Valérie Trierweiler, "ambassadrice" de France Libertés

PARIS (Reuters) - La compagne de François Hollande, Valérie Trierweiler, s’est placée jeudi dans les pas de Danielle Mitterrand en devenant “ambassadrice” de la fondation France Libertés, fondée par la défunte épouse du premier président socialiste de la Ve République.

A l'occasion d'une vente aux enchères au palais d'Iéna, à Paris, organisée par la maison Pierre Bergé & associés, Valérie Trierweiler, la compagne de François Hollande, est devenue jeudi "ambassadrice" de la fondation France Libertés, fondée par la défunte Danielle Mitterrand. C'était l'une de ses premières sorties publiques en solo, quatre mois après la polémique créée par son "tweet". /Photo prise le 20 septembre 2012/REUTERS/Jacky Naegelen

La journaliste a fait au palais d’Iéna, à Paris, l’une de ses premières sorties publiques en solo de “première dame”, quatre mois après la polémique créée par “tweet” encourageant aux élections législatives un candidat concurrent de l’ancienne compagne de François Hollande, Ségolène Royal.

Valérie Trierweiler a participé à une vente aux enchères au profit de la fondation créée par Danielle Mitterrand, en qui elle a salué “une grande dame pour qui le mot engagement avait un sens, pour qui le mot liberté avait un sens”.

“Etre ambassadrice, je vais essayer de le faire du mieux possible”, a-t-elle déclaré avant le début de la vente, qui proposait 81 objets ayant appartenu à l’épouse du président François Mitterrand, décédée en décembre dernier.

“Il ne s’agit pas de se substituer à la mémoire de Danielle Mitterrand, il ne s’agit pas de me mesurer à Danielle Mitterrand ni même de me comparer. Il s’agit seulement de porter des valeurs qu’elle incarnait”, a ajouté Valérie Trierweiler.

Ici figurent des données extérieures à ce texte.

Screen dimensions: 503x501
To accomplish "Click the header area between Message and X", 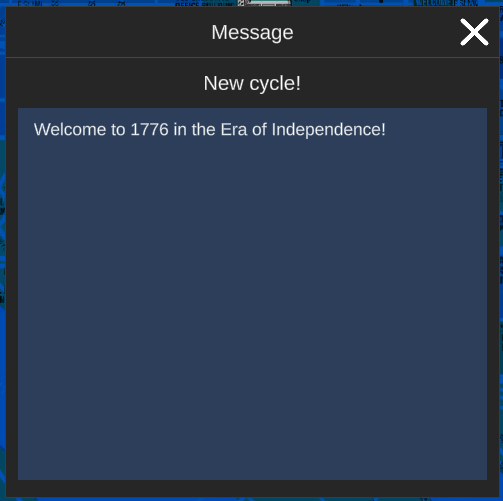I will [377, 32].
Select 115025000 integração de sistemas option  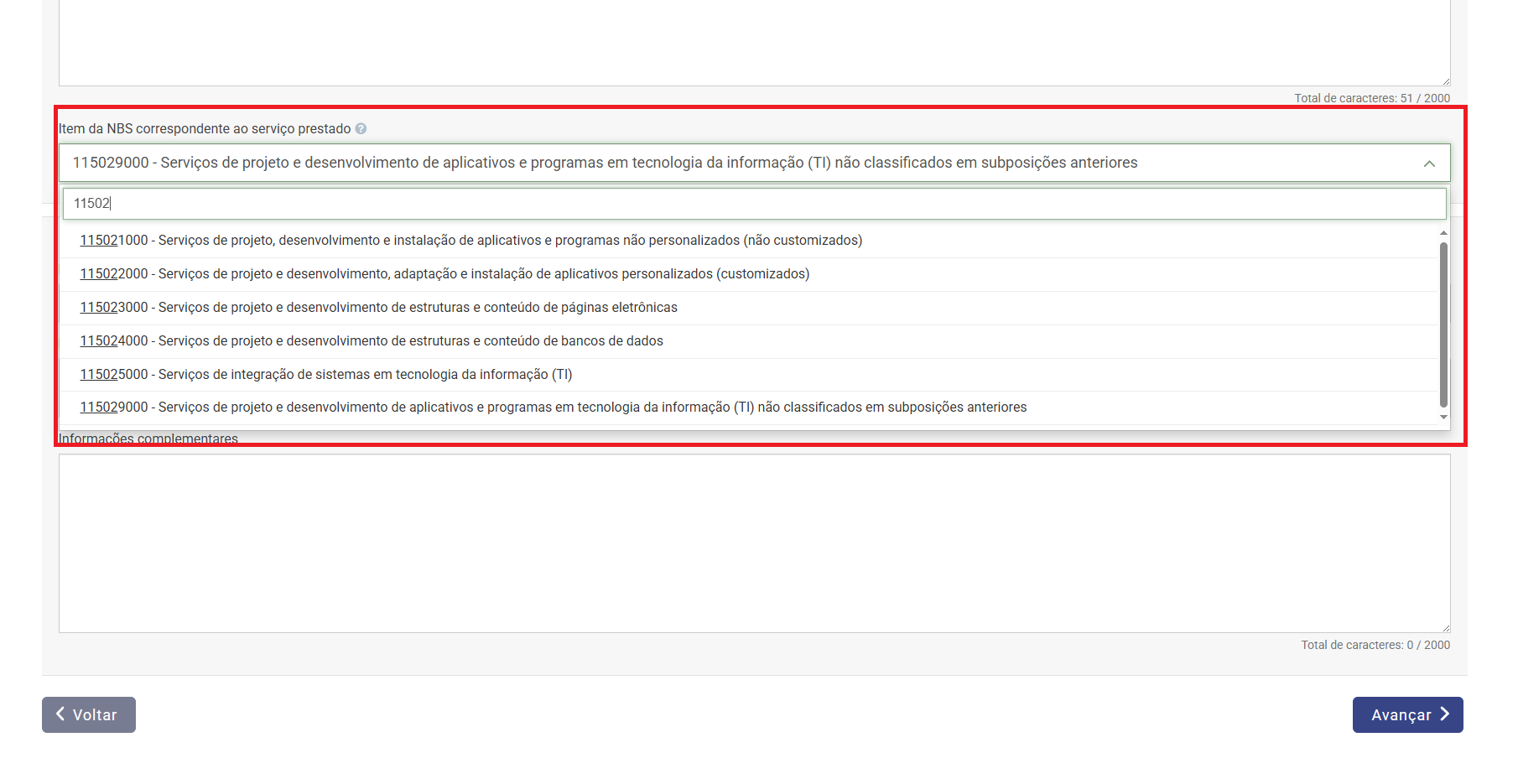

La journaliste a raconté avoir interviewé Danielle Mitterrand par le passé et avoir assisté à une précédente vente aux enchères au profit de sa fondation en 2008.

Organisée par la maison Pierre Bergé&associés, la vente de jeudi proposait des oeuvres d’art signées Folon, Ben, César, Robert Combas ou encore Antoni Tapiès. La recette s’est élevée à 69.830 euros.

Une toile marquée des mots “Etre libre”, signée Ben, est l’objet que Valérie Trierweiler aurait acheté si elle avait participé à la vente, a-t-elle confié à des journalistes.

Valérie Trierweiler a dit vouloir participer prochainement à des actions de la fondation France Libertés sur le thème des enfants et de l’accès à l’eau.

Par sa présence, Valérie Trierweiler montre “son attachement aux valeurs qui guidaient Danielle Mitterrand”, a déclaré Gilbert Mitterrand, fils de Danielle et François Mitterrand, avant de prendre place à ses côté au premier rang aux côté de Jean-Pierre Delevoye, président du Conseil économique, social et environnemental, qui accueillait la vente.